A number of other prognostic staging systems also have been used to predict the outcome of papillary cancer[11]; however, none account for more than a small portion of the uncertainty in predicting thyroid cancer outcome, and there is no statistically significant superiority of any system over that of the AJCC TNM classification.[11,12] There also are statistically significant differences between papillary and follicular thyroid cancer assessed in different tumor staging systems, with each possessing its own set of independent prognostic factors for cause-specific survival,[13] underscoring the inadequacy of these staging systems in individual patients. The ATA guidelines[9] suggest that TNM staging should be used for all reports of the treatment and outcome of patients with thyroid cancer because the classification is universally available and widely accepted.

Current risk stratification systems rely almost exclusively on clinical, pathologic, and imaging data obtained during the initial evaluation and therapy. Still, none adequately incorporate various histologic subtypes of thyroid cancer, or other variables that might alter prognosis such as mitoses, areas of tumor necrosis, or molecular characteristics of the primary tumor. Moreover, the current staging systems are static representations of the patient at the time of presentation and are not easy to modify as new data become available during follow-up.
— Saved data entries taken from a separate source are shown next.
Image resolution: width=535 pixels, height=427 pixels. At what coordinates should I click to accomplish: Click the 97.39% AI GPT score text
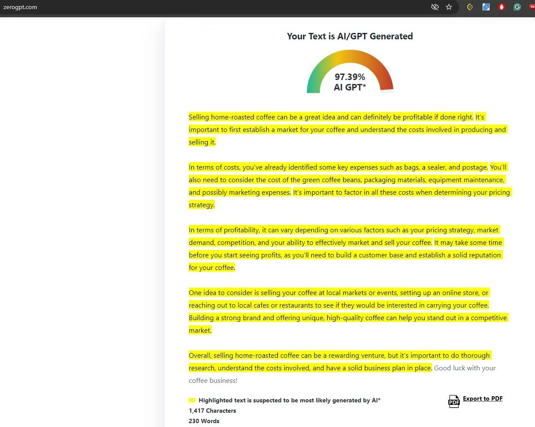(350, 82)
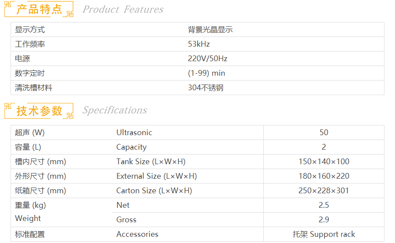Image resolution: width=395 pixels, height=243 pixels.
Task: Click the 重量 (kg) Weight label
Action: coord(30,212)
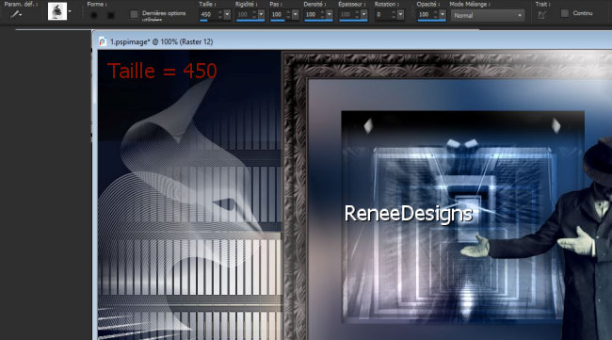Expand the brush tip dropdown arrow
612x340 pixels.
click(70, 11)
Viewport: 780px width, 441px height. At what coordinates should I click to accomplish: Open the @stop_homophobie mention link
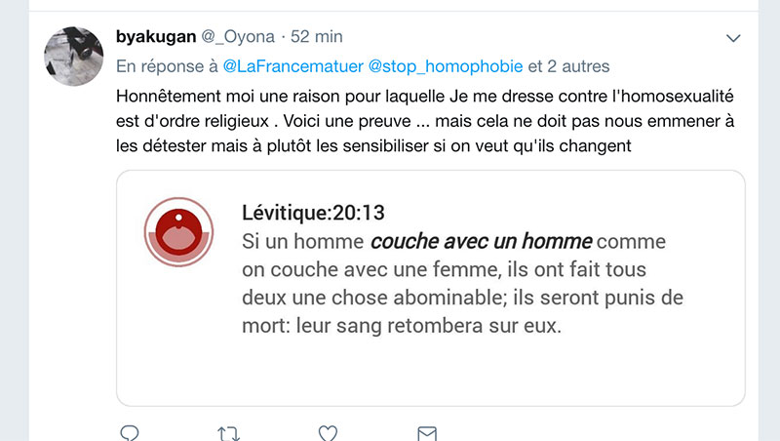[x=446, y=66]
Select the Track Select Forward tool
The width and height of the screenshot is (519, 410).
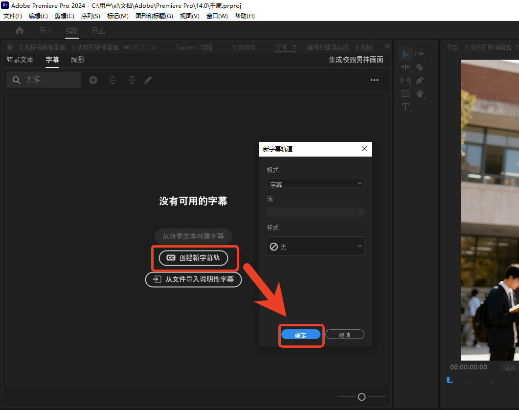(x=419, y=54)
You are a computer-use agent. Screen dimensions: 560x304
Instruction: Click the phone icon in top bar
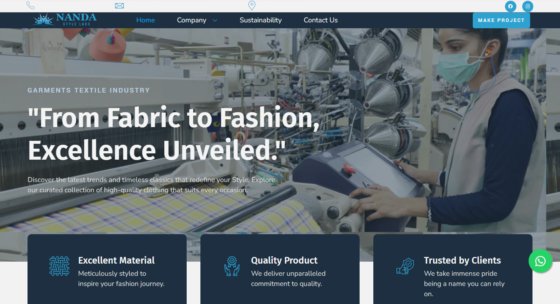[x=30, y=5]
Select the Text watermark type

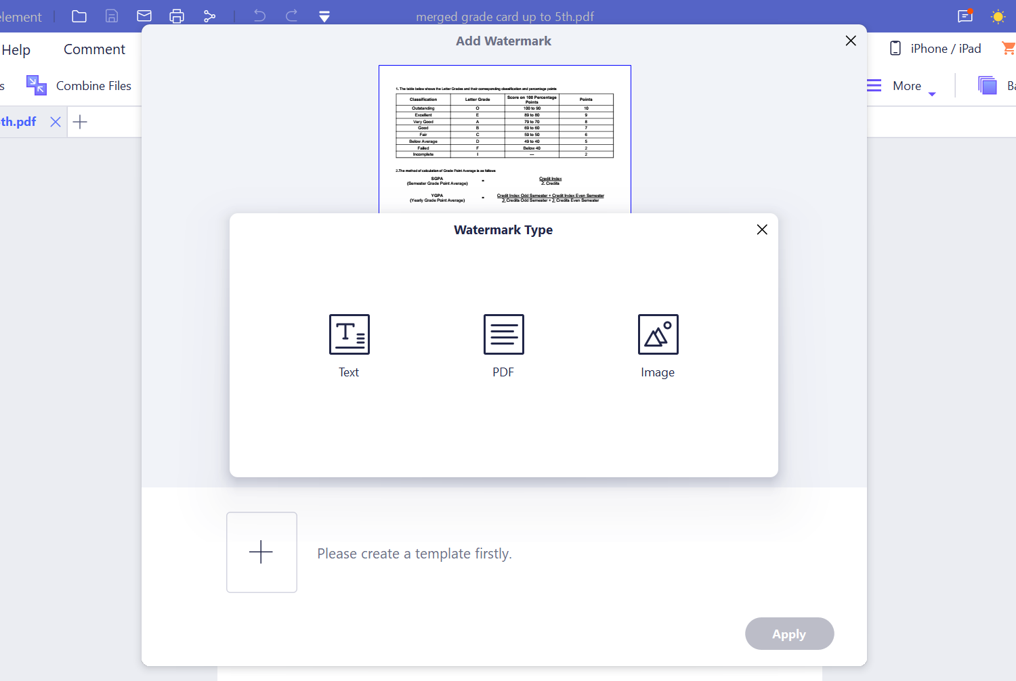click(x=349, y=345)
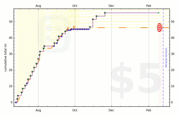This screenshot has height=116, width=179.
Task: Click the Akrasia Horizon label
Action: click(x=166, y=58)
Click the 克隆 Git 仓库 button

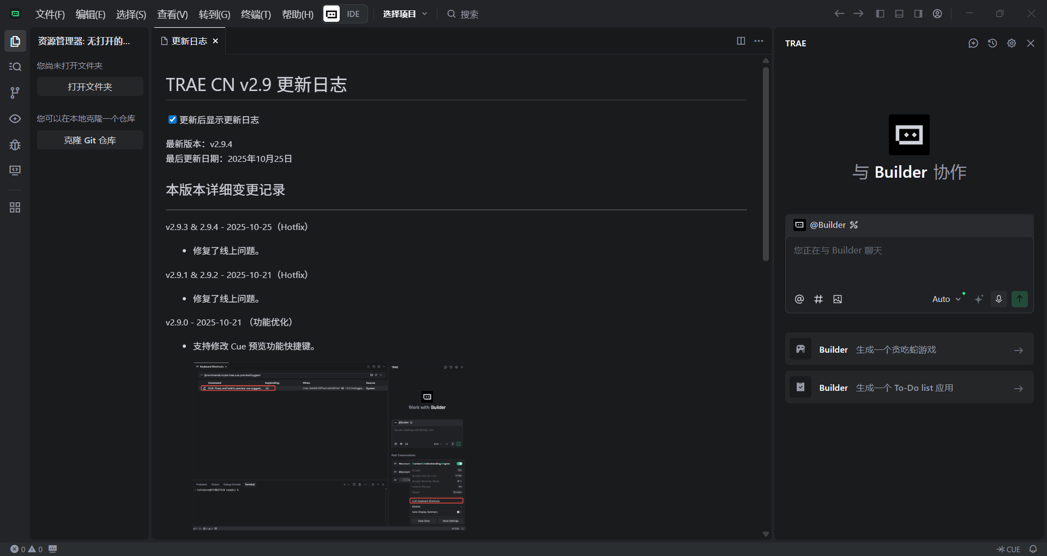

It is important to recognize that prognosis shifts over time, depending on the inherent biologic properties of the tumor and its response to therapy, which provide much more practical information than does static postoperative assessment. How should clinical risk be assessed?

FIGURE 1
Figure 1: Thyroid Cancer Recurrence and Mortality
Thyroid Cancer Recurrence and Mortality

The primary problem with planning therapy for papillary cancer according to staging systems is that virtually all patients under age 45 years with papillary thyroid cancer are identified as being at low risk only on the basis of cancer-induced mortality. Although survival rates are typically favorable in this group, the disease in young patients is often marked by one or more recurrences before the patient can be rendered free of disease. Current staging systems are insensitive to tumor recurrence, a major source of morbidity that seriously impacts the patient’s quality of life. There is little doubt that persistent or recurrent posttreatment locoregional recurrences are a major part of the management of papillary cancer (Figure 1).

The ATA guidelines[9] define low-risk patients as having none of the following tumor characteristics: (1) local or distant metastases; (2) residual macroscopic tumor; (3) tumor invasion of locoregional tissues or structures; (4) aggressive histology such as tall cell, insular, columnar cell carcinoma, or vascular invasion; and (5) radioiodine (131I) uptake outside the thyroid bed on the first posttreatment whole body scan. This is a much more flexible definition of outcome, which is more closely related to the actual evolution of this disease.